_Text excerpt:_
________________

# Opening commission free bank accounts in Spain - my recent experience



## tmarshall57 (Jan 17, 2017)

Given the number of banks in Spain introducing or increasing their commissions or just providing bad service I thought that my recent experience may prove useful to others. I have no connection with either bank listed below.

I needed a Spanish bank account for non tax residents of Spain. My main residence is the UK. I have a property in Spain. I had had very poor experiences with Bankia, being charged commissions for so-called free accounts and having to write official complaints on an annual basis in order to recover those charges. After spending some lock-down time researching the situation this is how I recently opened 2 commission free accounts in Spain.

________________

_The data:_

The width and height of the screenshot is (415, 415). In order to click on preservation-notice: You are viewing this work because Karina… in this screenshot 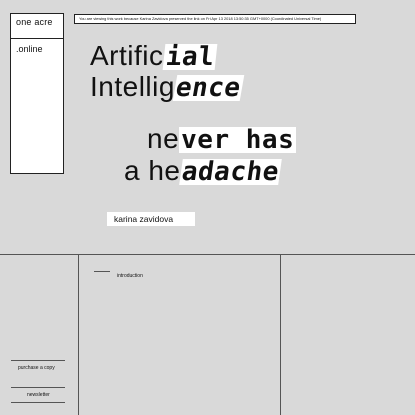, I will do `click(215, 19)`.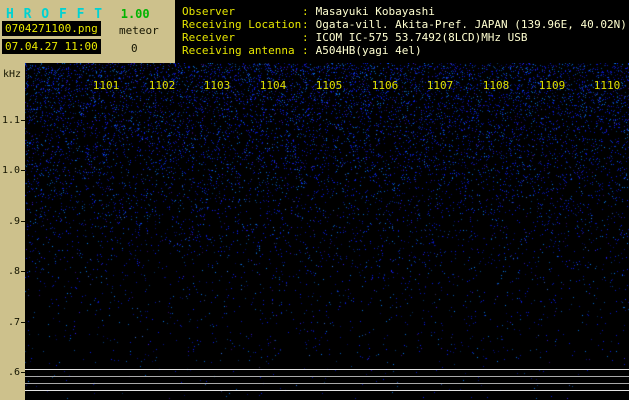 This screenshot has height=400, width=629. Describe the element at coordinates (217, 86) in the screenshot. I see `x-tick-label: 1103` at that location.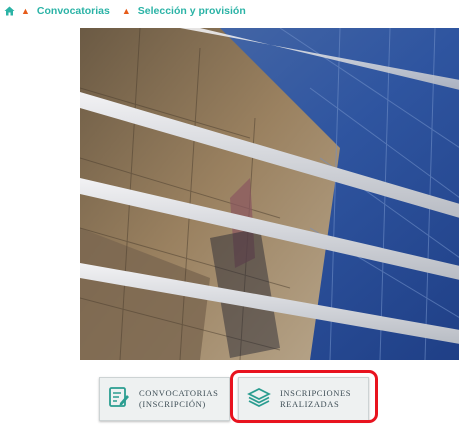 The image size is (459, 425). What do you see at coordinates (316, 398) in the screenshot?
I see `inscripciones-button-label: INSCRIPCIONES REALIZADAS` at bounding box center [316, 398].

________________

_Work instruction:_
Answer these about the forum post on commission-free bank accounts in Spain:
(a) Which bank charged the writer commissions for so-called free accounts?
(b) Where is the writer's main residence?
(c) How many commission-free accounts did the writer open in Spain?

_Output of the exercise:_
(a) Bankia
(b) The UK
(c) Two